很快小哥便发现了由于没有验证码和速率限制,可以通过字典爆破到用户密码,从而导致帐户被接管,但该漏洞被归类为P4级。
于是小哥继续测试密码重置功能,小哥打算检查用户的‘姓氏“、”名字“是否会反映在电子邮件中,这样便可以尝试HTML注入攻击,然而结果是令人失望的。于是小哥开始查看Burp Suite中的请求与响应信息。
PUT /api/v1/people/forgot_password
小哥注意到在上面的请求中,响应包中显示了他的重置密码Token、个人信息以及密码hash:
接着小哥使用浏览器打开“无痕”浏览模式,然后再次尝试重置密码,令人惊讶的是,收到了同样的响应信息:
{
“activation_code”:”3ce8aeb4461ae0e45eb73a4649babc6529d096da”,
”reset_password_code”:”fb39dfe8cb9200305b34a693c7867fb8",
”id”:4592665,
”first_name”:”\u003cu\u003ehello\u003c/u\u003e”,
”last_name”:”\u003cu\u003ehello\u003c/u\u003e”,
”account”:true,”email”:”[email protected]”,
”crypted_password”:{“raw_pw”:”$2a$REDACTED”
}
此时小哥脑海里开始自问:
- 我是否能够将其升级为帐户接管?
- 我是否可以解密密码hash?
- 响应包中的密码重置token是否有效?
由于目前这个漏洞可以枚举所有用户的PII信息,所以该漏洞会被定义为P1级,但是如果可以使用用户的密码hash或者重置密码token,那么就可以作为帐户接管来提高漏洞的影响力。

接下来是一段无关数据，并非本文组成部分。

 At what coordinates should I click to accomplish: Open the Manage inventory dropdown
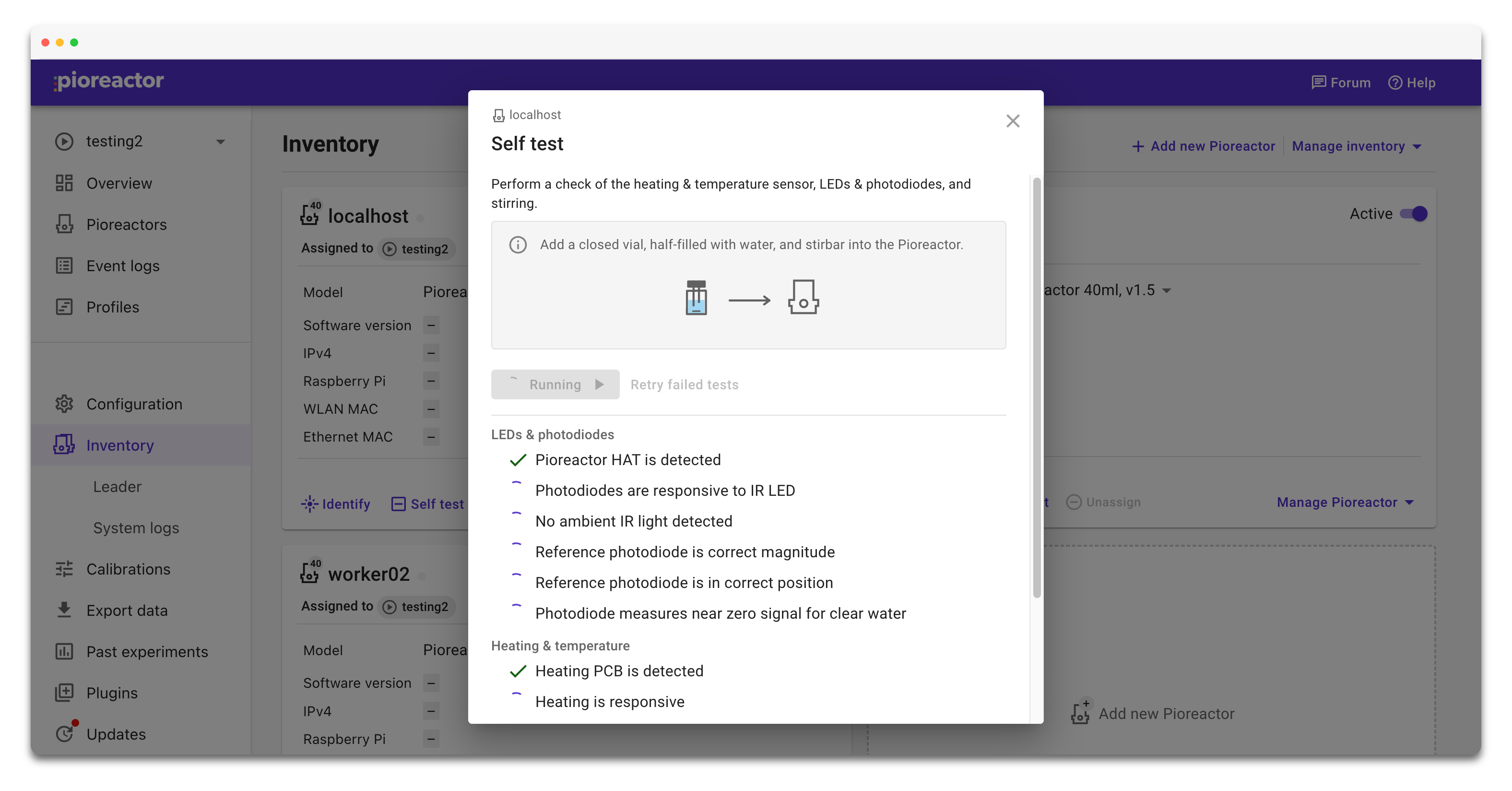pyautogui.click(x=1356, y=146)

经过查看电子邮件收到的重置密码链接,小哥确认了响应包中的重置密码token与邮件中的一致,由此可以得出结论,响应包中的重置密码token是有效的!
- 攻击者向 API 端点“/api/v1/people/forgot_password”发送请求,请求重置受害者帐户的密码
PUT /api/v1/people/forgot_password HTTP/2
Host: REDACTED.COM
{“email”:”[email protected]”}
- 攻击者将重置密码token和受害者 ID(从第 1 步的响应中提取)粘贴到以下 URL 中:
https://www.redacted.com/reset_password?code="REPLACE_WITH_RESET_PASSWORD_CODE"&id=REPLACE_WITH_ID_PARAMETER
- 攻击者在他的浏览器中打开链接,并重置受害者的密码
- 攻击者无需受害者采取任何操作即可访问受害者帐户(实现帐户接管)
小哥第一时间将漏洞上报,厂商的IT团队在几小时内便迅速的做出了处理,并进行了修复,修复成功的数小时后,小哥也顺利的收获了2500欧元的赏金奖励。